Your telling me the tune will alow me to shift into 6th gear at under 30 mph!?


----------



## obermd (Mar 3, 2012)

14'ecocruze said:


> Your telling me the tune will alow me to shift into 6th gear at under 30 mph!?


Possibly not 6th gear, but 2 through 4 can be shifted into earlier.


----------



## Robwvu304 (Jun 7, 2018)

Well after getting the Trifecta tune i can say i love it. My MPG stays the same in ECO mode but in performance mode I'm getting around 35 MPG unless I'm punching it everywhere and it drops to about 32 MPG Average. I can shift into 6th at around 40-45 mph on flat roads. On long interstate hills and can stay in 6th gear in performance mode no problem, and gain speed. Happy customer here...


----------



## TRIFECTA (Feb 17, 2011)

Robwvu304 said:


> Well after getting the Trifecta tune i can say i love it. My MPG stays the same in ECO mode but in performance mode I'm getting around 35 MPG unless I'm punching it everywhere and it drops to about 32 MPG Average. I can shift into 6th at around 40-45 mph on flat roads. On long interstate hills and can stay in 6th gear in performance mode no problem, and gain speed. Happy customer here...


Hey thats awesome to hear! Thanks for updating the thread and sharing your experience with others


----------



## AutumnCruzeRS (Sep 10, 2012)

Robwvu304 said:


> Well after getting the Trifecta tune i can say i love it. My MPG stays the same in ECO mode but in performance mode I'm getting around 35 MPG unless I'm punching it everywhere and it drops to about 32 MPG Average. I can shift into 6th at around 40-45 mph on flat roads. On long interstate hills and can stay in 6th gear in performance mode no problem, and gain speed. Happy customer here...

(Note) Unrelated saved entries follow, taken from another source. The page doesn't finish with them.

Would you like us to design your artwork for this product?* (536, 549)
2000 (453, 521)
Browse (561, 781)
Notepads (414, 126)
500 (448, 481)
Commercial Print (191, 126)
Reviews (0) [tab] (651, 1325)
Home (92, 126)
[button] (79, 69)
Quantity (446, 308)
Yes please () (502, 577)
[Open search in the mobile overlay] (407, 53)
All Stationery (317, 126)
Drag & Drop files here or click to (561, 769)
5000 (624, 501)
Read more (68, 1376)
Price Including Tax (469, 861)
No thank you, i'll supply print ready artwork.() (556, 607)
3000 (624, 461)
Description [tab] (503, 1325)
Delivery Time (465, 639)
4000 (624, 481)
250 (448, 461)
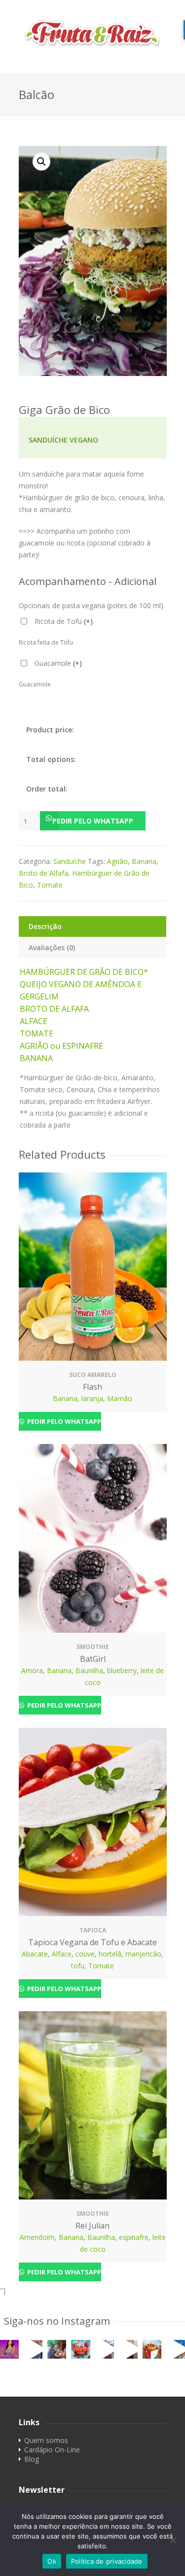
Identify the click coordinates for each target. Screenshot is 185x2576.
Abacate (35, 1953)
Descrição (45, 926)
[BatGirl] (93, 1538)
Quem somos (46, 2440)
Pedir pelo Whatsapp (92, 820)
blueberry (122, 1670)
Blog (31, 2459)
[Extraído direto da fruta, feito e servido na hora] (33, 2349)
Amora (32, 1670)
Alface (62, 1953)
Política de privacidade (107, 2561)
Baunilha (89, 1670)
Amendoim (37, 2237)
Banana (144, 861)
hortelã (110, 1953)
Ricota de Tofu (64, 621)
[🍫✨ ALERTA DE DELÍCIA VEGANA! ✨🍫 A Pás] (104, 2349)
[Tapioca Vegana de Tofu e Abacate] (93, 1822)
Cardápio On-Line (52, 2449)
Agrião (117, 861)
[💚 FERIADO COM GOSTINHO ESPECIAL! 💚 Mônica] (56, 2349)
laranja (92, 1398)
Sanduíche (69, 861)
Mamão (119, 1398)
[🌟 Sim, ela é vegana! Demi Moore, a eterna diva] (9, 2349)
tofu (77, 1965)
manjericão (143, 1953)
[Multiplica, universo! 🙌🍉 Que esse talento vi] (175, 2349)
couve (85, 1953)
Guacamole (58, 663)
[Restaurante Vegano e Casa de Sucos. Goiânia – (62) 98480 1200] (93, 33)
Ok (51, 2561)
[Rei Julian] (93, 2105)
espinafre (133, 2237)
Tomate (50, 885)
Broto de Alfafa (43, 873)
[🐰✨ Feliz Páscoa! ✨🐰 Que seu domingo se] (80, 2349)
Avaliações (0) (52, 947)
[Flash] (93, 1266)
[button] (93, 820)
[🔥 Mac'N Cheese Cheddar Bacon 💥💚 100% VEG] (152, 2349)
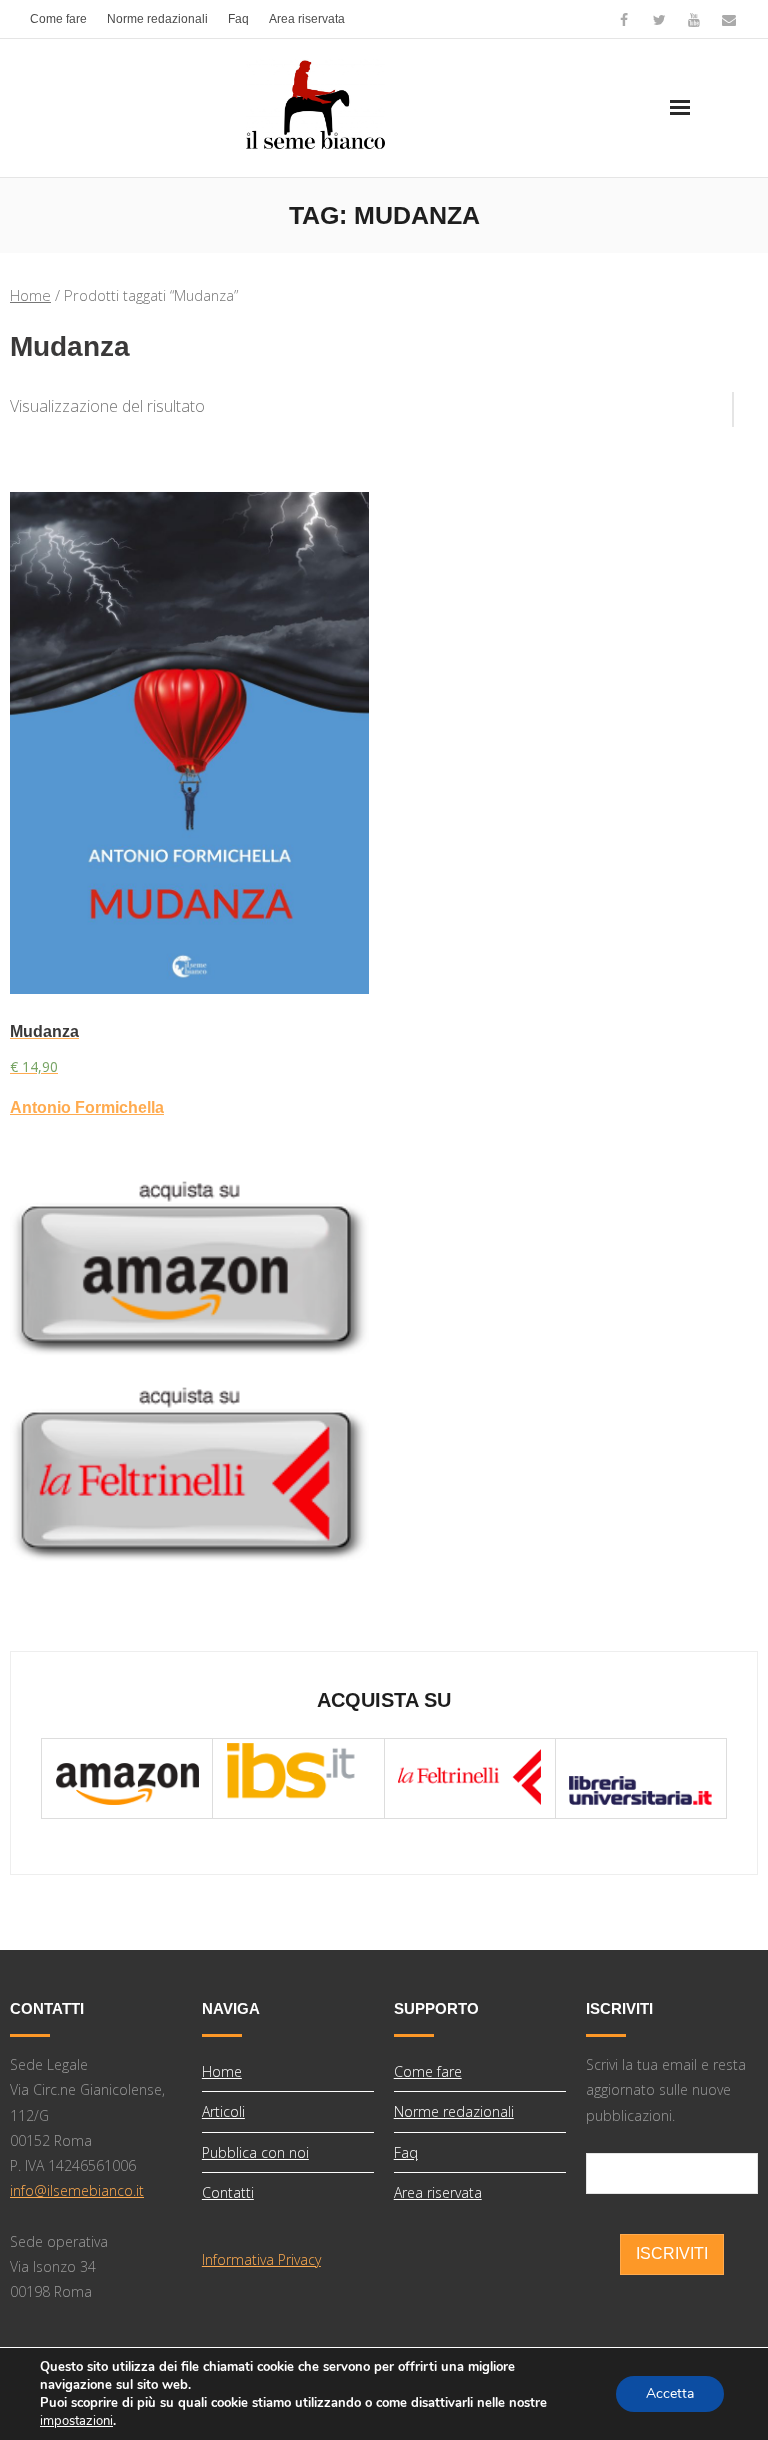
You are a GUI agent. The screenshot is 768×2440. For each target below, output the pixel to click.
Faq (238, 19)
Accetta (670, 2393)
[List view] (746, 402)
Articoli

Any plans of a SRI/CAI and a Downpipe to compliment the tune. Thats the setup I have and I have never regretted it. At 118k miles and still Cruzin


----------



## Chris61 (Jun 13, 2018)

I have 18 sedan, I recently installed just the K&N typhoon. I took a long drive with 91 octane black Friday and posted new mileage highs . I drive 65_75 I got @25 miles 62.5 @50 61.4 and @450 45.7. BNR can tune it any way you want. I'm saving my pennies to go the BNR rout.


----------